DFCS battles food stamp processing backlog for months without success

ATLANTA -- There are families throughout Georgia that have no idea what they'll eat tomorrow. Not just because they're poor, but because the state program set up to help them isn't working and hasn't for months.

The food pantry and Ball Ground United Methodist Church is bare, decimated by families who have tried now for three months to get DFCS to renew their food stamp benefits.

Families say the forms they need don't come, or come late. Case workers who are supposed to call to complete the necessary phone interviews, don't keep the appointments and the call center designed to handle it all, is overwhelmed by the volume of people falling through the cracks.

"I'll call them, I stay on hold, I get hung up on. I've tried. So many times I've tried," said April Jones who has no idea what to try next.

Erick Westmoreland says he gave up and went down to his county office. He sat there for nearly 12 hours.

"I was the very last one to walk out, they were turning out lights and locking doors," he said.

He still doesn't have food stamp benefits.

"It is a priority from the top of our organization, we meet about it almost daily, and the Commissioner is involved in a weekly meeting to get updates," said DFCS Communications Director Susan Boatwright.

But how can you talk about something every day, yet not fix the problem for months?

According to hundreds of pages of emails and data we obtained as part of an open records request, the problems has been brewing for months.

The state cites a technical glitch in October that delayed a mailing intended to remind families it was time to renew. As a result, up to 66,000 families may have been unexpectedly dropped from their benefits and forced to reapply.
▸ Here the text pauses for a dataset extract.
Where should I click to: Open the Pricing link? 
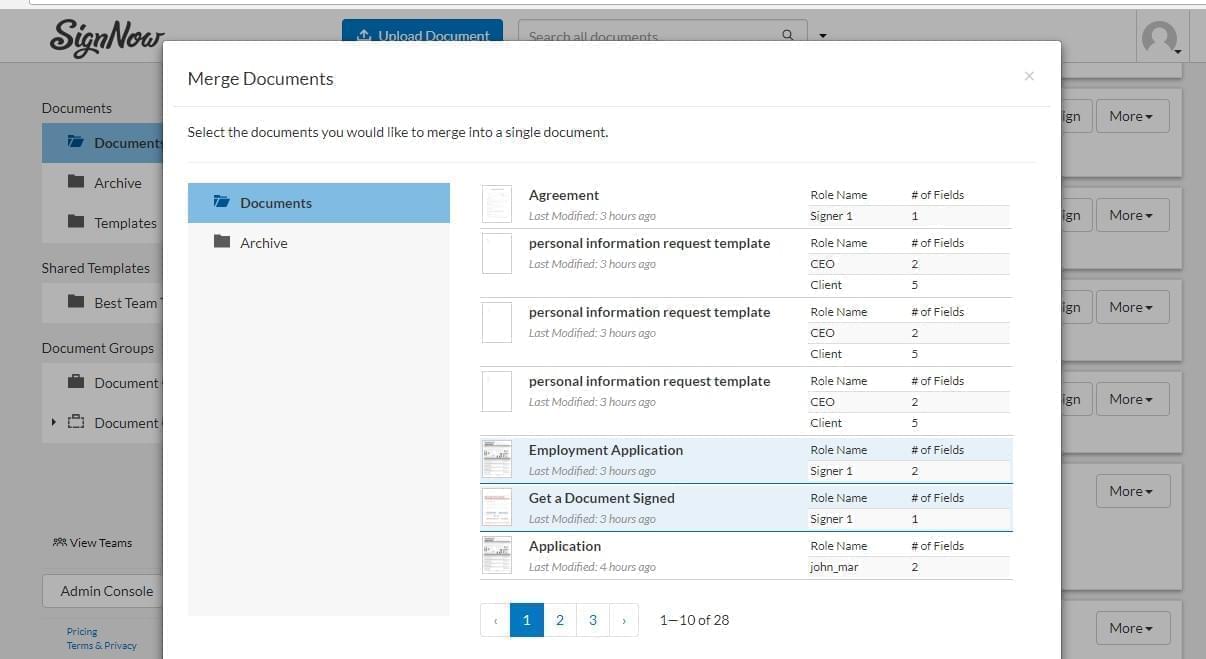click(81, 631)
But the mailing snafu seems more like the final straw, not the root problem. Even in July, three months before the mailing issue, people were waiting on hold for up to two hours. The longest wait time jumped to three hours in September. Even for all that waiting, more than 60 percent of the calls were never answered.
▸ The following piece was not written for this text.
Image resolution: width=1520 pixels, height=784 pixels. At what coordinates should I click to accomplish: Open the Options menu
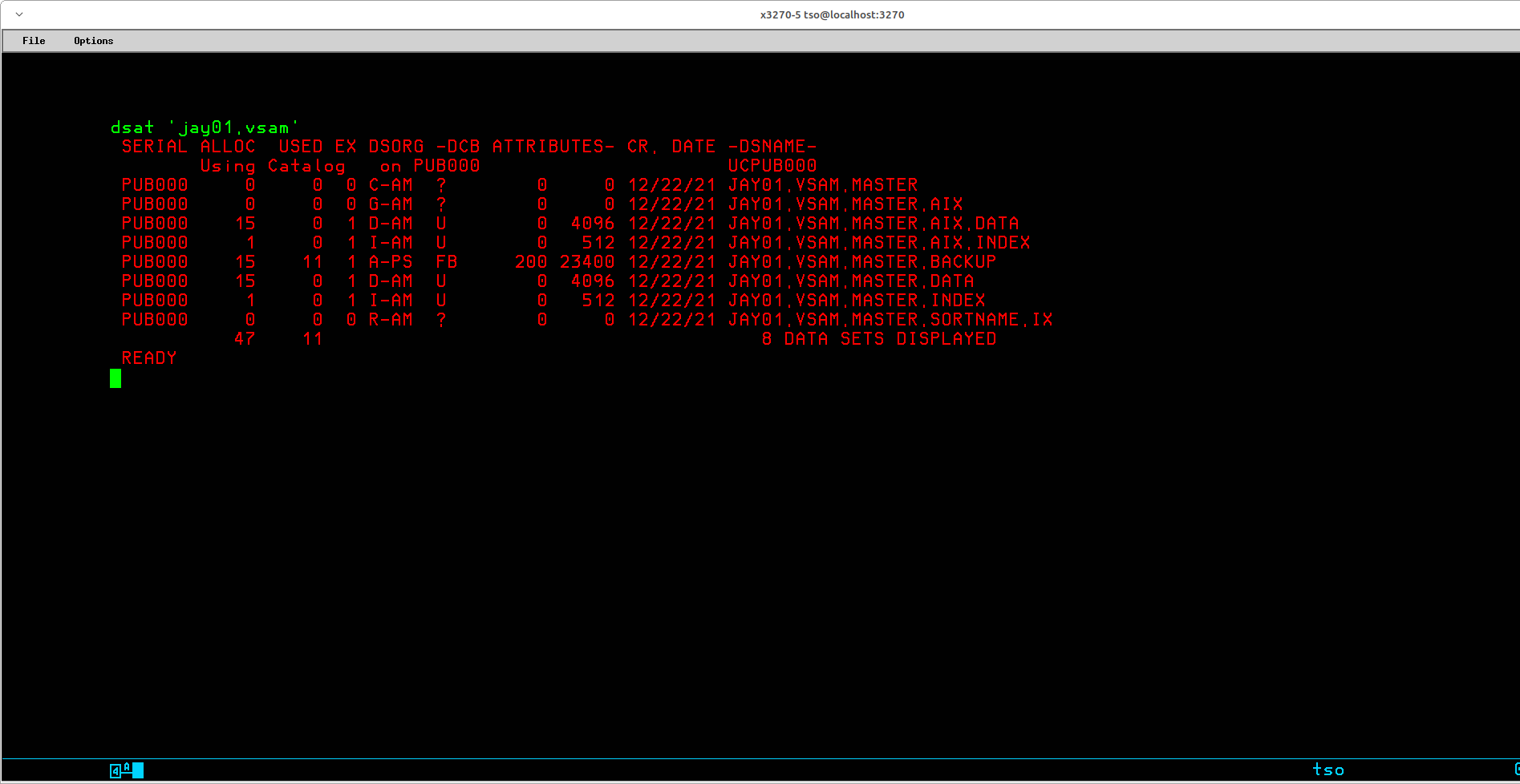[93, 41]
While DFCS repeatedly told us clients could still go into their county office for help, every time we visited locations in Gwinnett, Clayton and Cobb, employees were simply directing clients back to the centralized phone system.

Boatwright says it's a misunderstanding the division is working to fix. "The intention was not to ever remove the ability to go to the county office to apply for benefits; however, I think in implementing a new program we may have some mixed messages that we are in the process of clearing up right now," she said.

11Alive News has learned it's not just the phone line that's jammed. The online form families must fill out, wasn't designed to automatically link up with the old computer system that actually determines eligibility. So someone has to manually enter every application again. At one point, 43,000 families were stuck in that backlog. An email to DFCS Director Sharon Hill called the situation "unreal."

DFCS admits the phone system wasn't originally designed to handle the current call volume. That's why many callers are disconnected without warning, and some can't even get in cue.

Boatwright says DFCS is upgrading the phone system to handle more callers. It's hiring 300 more workers in the next six months to answer those calls and it will begin to post reminders and statements online, so they will never again get lost in the mail.

Boatwright says another big change will be the new self-serve options, that will help clients get the information they need without talking with a caseworker.

"In our partner agency, Child Support, they have this feature, and this feature answers a million or so calls per month that don't have to go to an agent," Boatwright added.

As these changes are implemented, the division has spent nearly $400,000 in the past two months on overtime to deal with the backlog. But a January report shows 44 percent of its calls still went unanswered.

Kathy Day says she's quickly running out of resources to help families and fears some families will run out of faith.

"I'm praying, I'm hoping. That's all I can do," said Jones.